Saturday, February 20, 2010

Fewer homeowners falling behind on mortgage payments -

We are likely seeing the beginning of the end of the unprecedented wave of mortgage delinquencies and foreclosures that started with the subprime defaults in early 2007 [and] continued with the meltdown of the California and Florida housing markets due to overbuilding and the weak loan underwriting that supported that overbuilding," Jay Brinkmann, the group's chief economist, said in a statement.

It's good news that signs of improvement are becoming visible. Consumer confidence should begin to rise and take hold as the mole hill of positive economic data becomes a small skill hill. There are still risks out there, but it appears that the worst is behind us.

Businesses are cautiously looking forward to the future. We should see the total number of people employed rise even as the unemployment rate increases.

Why would the unemployment rate increase if the economy is recovering?

The way unemployment is measured, people become so discouraged that they stop looking for work and are no longer counted as being part of the labor force. If one is not considered part of the labor force one cannot be officially unemployed.

As the economy appears to be entering a recovery stage people regain the optimism that there are job opportunities to be had.

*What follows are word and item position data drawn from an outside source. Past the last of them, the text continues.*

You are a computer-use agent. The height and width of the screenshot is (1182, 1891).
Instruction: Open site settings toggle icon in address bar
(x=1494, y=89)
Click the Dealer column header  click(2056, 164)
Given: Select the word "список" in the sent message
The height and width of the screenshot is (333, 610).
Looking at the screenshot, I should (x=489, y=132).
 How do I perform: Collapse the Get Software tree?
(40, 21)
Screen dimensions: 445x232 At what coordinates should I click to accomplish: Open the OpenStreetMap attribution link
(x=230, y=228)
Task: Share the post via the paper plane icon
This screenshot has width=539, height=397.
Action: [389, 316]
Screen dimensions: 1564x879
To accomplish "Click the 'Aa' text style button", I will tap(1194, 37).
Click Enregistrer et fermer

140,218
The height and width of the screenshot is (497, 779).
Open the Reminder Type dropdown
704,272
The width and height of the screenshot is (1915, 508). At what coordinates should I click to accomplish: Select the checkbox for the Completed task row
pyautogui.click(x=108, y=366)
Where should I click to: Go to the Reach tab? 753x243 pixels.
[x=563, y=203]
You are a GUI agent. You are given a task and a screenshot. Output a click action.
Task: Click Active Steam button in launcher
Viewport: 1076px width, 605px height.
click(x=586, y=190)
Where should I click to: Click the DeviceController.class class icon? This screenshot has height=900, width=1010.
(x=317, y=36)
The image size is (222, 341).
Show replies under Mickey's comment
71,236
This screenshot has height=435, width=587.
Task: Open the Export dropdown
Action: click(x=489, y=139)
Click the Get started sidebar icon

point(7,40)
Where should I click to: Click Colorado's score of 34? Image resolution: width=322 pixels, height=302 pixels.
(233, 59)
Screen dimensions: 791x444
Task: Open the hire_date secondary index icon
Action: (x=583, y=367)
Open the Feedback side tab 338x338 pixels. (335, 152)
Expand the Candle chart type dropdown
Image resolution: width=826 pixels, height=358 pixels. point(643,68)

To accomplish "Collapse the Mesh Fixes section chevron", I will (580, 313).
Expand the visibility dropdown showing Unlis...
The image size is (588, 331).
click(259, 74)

These formerly discouraged people will then be counted as unemployed because they are looking for a job again. It would not surprise me if the unemployment rate jumped a bit in the coming months. Government hiring for the 2010 census may reduce or prevent the anticipated jump in the unemployment rate.

Unemployment will remain at elevated levels for the short and intermediate term. There are opportunities out there. It is advisable for people to start getting their resume and network in order. As Harvey Mackay would say, dig your well before you're thirsty. Starting preparation today will bring job offers sooner when the right job opportunity arrives. Be ready for that opportunity when it's right in front of you.